WHAT YOU WILL DO
Pull out of the data below the stretch of lines bounded by the one containing "This screenshot has width=1456, height=815." and the one containing "You are a computer-use agent. 1406x840", both bounds included, unchanged.

SOURCE DATA
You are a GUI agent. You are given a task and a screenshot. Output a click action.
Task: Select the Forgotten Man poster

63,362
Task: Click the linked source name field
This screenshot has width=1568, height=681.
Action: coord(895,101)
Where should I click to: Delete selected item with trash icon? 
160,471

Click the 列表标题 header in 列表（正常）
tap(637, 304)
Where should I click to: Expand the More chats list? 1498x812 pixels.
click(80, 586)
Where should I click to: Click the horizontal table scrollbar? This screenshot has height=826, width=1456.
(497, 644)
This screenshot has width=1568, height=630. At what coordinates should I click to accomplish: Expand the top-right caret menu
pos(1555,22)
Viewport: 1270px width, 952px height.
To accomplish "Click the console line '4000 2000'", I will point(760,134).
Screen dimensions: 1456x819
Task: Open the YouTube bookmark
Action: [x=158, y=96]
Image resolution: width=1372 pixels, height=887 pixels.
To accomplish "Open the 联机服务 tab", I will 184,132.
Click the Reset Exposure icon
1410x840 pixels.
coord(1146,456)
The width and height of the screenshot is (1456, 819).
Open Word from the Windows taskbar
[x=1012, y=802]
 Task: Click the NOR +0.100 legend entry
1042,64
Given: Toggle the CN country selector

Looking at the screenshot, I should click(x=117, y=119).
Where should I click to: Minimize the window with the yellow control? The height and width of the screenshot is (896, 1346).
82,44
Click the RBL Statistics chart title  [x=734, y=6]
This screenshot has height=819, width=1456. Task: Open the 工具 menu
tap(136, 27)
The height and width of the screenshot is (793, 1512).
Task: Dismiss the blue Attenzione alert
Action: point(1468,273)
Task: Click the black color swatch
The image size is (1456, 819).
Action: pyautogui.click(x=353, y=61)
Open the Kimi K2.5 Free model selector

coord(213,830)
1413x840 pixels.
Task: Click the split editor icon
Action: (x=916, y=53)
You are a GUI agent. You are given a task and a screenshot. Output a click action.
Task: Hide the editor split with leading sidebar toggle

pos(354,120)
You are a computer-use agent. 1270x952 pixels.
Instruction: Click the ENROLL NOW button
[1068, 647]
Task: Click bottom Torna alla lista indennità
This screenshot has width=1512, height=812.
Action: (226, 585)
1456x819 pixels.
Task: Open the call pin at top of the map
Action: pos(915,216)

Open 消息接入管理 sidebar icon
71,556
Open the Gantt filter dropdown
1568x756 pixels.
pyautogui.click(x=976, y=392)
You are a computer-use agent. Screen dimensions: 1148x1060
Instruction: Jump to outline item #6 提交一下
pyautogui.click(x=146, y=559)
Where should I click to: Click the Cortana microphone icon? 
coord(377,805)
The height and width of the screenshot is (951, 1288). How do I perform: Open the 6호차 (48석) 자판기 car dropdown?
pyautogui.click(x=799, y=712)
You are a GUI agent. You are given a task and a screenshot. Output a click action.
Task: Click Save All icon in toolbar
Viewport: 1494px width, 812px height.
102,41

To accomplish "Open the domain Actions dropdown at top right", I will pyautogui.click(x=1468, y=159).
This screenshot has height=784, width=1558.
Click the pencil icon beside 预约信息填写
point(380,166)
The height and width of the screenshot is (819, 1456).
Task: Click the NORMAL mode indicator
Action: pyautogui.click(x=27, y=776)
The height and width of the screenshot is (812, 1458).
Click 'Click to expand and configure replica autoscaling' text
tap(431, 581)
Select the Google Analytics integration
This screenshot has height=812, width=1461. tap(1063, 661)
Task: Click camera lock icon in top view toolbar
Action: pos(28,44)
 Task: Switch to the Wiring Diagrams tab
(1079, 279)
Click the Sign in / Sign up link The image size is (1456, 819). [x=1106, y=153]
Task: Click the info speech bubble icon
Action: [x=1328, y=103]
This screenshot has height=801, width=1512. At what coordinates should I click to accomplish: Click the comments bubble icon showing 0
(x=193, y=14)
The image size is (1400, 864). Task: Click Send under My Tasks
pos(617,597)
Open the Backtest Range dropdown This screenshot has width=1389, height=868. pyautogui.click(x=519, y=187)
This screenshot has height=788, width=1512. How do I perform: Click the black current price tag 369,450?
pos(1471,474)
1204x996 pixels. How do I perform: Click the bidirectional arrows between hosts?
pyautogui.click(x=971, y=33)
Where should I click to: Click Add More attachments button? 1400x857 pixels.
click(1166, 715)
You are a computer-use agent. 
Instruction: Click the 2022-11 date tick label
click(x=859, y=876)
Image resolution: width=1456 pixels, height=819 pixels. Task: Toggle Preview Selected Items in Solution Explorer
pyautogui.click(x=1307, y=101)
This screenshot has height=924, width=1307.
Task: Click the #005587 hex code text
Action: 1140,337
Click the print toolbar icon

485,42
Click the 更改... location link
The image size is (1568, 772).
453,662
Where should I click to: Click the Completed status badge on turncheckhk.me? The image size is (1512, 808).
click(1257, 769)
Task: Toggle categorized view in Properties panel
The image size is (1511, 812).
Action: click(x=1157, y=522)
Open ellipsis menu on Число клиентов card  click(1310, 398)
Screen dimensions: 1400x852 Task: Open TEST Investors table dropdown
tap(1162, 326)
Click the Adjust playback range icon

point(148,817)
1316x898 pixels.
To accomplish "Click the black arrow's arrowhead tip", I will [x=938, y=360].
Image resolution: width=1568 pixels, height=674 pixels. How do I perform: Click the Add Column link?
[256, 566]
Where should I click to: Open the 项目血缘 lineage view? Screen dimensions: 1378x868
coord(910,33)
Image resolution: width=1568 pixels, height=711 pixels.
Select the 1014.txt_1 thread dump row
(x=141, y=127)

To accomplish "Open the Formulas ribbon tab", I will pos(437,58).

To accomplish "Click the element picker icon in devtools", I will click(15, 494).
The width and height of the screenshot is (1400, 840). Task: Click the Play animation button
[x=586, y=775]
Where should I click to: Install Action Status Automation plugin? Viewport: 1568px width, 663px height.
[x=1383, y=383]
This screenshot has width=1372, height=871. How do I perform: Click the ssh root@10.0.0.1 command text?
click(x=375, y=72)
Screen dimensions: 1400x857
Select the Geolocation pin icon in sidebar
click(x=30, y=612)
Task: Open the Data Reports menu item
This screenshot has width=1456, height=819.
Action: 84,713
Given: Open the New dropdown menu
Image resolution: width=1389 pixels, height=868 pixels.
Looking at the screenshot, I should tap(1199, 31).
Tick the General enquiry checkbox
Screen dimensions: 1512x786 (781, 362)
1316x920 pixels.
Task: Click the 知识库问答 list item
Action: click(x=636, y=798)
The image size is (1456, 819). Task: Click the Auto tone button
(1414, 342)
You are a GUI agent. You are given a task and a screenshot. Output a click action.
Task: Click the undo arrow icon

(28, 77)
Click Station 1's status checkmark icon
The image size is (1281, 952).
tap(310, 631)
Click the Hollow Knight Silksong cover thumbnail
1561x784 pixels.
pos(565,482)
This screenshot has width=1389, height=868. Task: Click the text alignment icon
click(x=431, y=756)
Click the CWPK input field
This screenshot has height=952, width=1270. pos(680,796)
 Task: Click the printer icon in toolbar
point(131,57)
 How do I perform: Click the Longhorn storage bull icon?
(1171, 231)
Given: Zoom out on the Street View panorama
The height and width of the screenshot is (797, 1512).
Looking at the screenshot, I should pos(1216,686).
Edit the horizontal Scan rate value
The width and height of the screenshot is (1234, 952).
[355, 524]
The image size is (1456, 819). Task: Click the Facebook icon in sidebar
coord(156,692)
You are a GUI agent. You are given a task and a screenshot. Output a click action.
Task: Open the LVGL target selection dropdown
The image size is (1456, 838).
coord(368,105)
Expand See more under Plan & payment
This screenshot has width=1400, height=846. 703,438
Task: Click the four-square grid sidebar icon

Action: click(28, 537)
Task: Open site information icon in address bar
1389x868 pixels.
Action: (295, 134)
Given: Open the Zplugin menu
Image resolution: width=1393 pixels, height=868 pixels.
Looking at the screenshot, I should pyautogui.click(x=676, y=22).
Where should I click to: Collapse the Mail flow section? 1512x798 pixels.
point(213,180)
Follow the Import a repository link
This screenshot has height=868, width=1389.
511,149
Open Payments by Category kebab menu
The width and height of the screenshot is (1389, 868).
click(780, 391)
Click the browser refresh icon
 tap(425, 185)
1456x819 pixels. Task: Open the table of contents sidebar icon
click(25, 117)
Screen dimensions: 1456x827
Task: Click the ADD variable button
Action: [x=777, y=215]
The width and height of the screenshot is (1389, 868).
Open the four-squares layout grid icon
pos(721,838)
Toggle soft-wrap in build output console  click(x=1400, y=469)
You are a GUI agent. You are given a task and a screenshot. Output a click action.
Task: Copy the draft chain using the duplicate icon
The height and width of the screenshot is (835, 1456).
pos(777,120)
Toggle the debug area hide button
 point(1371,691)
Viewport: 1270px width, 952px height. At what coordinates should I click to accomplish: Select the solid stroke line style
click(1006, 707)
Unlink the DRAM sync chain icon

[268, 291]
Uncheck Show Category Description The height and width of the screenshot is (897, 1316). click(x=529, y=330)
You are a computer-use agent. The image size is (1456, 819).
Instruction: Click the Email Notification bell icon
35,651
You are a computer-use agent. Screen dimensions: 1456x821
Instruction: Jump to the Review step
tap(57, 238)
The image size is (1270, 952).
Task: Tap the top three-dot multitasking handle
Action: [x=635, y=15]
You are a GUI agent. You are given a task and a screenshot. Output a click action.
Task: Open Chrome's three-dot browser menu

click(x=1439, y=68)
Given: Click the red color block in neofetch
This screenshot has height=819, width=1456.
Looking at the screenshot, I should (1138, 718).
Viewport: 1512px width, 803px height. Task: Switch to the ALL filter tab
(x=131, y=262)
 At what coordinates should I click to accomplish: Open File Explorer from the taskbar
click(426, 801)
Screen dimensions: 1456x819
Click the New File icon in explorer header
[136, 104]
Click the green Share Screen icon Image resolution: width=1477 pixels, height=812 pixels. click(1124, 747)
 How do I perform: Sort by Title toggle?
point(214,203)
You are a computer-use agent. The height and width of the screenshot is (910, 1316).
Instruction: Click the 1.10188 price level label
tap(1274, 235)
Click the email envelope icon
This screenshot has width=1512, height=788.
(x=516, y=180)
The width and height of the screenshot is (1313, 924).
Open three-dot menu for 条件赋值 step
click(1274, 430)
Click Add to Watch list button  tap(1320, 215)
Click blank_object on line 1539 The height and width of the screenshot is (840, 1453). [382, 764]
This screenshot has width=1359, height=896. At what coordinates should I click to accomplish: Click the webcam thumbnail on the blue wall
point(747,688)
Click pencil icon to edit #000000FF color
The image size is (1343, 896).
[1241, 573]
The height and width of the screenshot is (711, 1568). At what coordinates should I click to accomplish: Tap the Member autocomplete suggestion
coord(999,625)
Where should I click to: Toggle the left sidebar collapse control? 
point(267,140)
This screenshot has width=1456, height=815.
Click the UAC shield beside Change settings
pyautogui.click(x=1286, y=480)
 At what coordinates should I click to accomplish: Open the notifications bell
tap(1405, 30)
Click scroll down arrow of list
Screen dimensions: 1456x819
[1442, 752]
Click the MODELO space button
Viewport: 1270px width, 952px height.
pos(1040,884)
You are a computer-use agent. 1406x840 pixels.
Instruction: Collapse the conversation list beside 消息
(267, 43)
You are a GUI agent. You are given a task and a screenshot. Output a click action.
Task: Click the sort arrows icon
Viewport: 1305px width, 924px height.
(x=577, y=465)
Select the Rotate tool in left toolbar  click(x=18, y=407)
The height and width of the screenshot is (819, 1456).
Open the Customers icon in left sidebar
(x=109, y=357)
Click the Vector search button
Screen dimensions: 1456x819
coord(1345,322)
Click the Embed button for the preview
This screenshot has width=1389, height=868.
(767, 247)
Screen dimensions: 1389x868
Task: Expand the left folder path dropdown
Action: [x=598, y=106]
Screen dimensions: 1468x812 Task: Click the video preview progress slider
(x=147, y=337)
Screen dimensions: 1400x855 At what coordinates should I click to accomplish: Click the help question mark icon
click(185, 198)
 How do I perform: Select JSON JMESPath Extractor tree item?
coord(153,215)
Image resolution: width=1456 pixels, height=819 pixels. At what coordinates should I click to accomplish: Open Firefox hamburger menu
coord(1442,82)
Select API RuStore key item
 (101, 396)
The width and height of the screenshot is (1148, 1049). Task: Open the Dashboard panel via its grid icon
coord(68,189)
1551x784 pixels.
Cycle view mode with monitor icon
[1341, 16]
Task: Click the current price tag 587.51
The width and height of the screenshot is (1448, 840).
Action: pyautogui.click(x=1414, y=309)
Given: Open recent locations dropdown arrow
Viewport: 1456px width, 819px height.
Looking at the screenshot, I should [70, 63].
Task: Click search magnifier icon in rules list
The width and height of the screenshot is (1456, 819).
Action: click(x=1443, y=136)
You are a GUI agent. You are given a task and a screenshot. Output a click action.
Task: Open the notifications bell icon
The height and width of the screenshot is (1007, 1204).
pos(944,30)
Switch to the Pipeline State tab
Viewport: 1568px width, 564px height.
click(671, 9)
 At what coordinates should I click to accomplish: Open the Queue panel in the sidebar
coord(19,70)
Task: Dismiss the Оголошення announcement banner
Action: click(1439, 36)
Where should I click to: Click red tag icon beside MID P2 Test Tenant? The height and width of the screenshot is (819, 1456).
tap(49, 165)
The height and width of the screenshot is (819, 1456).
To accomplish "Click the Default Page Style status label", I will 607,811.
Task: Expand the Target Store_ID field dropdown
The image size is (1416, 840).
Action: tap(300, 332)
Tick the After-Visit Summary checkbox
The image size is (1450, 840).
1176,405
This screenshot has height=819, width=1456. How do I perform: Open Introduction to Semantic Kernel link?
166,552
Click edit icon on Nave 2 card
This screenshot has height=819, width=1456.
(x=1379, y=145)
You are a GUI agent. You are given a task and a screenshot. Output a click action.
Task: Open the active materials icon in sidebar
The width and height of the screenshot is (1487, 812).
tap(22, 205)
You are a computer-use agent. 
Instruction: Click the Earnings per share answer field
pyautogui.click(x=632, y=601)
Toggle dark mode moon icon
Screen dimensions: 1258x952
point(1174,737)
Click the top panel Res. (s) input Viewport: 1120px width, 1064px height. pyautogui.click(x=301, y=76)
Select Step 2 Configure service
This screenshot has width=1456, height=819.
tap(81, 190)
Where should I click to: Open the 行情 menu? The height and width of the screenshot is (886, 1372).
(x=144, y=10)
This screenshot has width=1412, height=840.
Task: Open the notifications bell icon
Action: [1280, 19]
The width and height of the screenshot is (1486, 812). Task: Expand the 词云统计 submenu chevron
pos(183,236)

WRITTEN REPLY
This screenshot has width=1456, height=815.
Click the UAC shield beside Change settings
pyautogui.click(x=1286, y=480)
 At what coordinates should I click to accomplish: Open the notifications bell
tap(1405, 30)
Click scroll down arrow of list
Screen dimensions: 1456x819
[1442, 752]
Click the MODELO space button
Viewport: 1270px width, 952px height.
pos(1040,884)
You are a computer-use agent. 1406x840 pixels.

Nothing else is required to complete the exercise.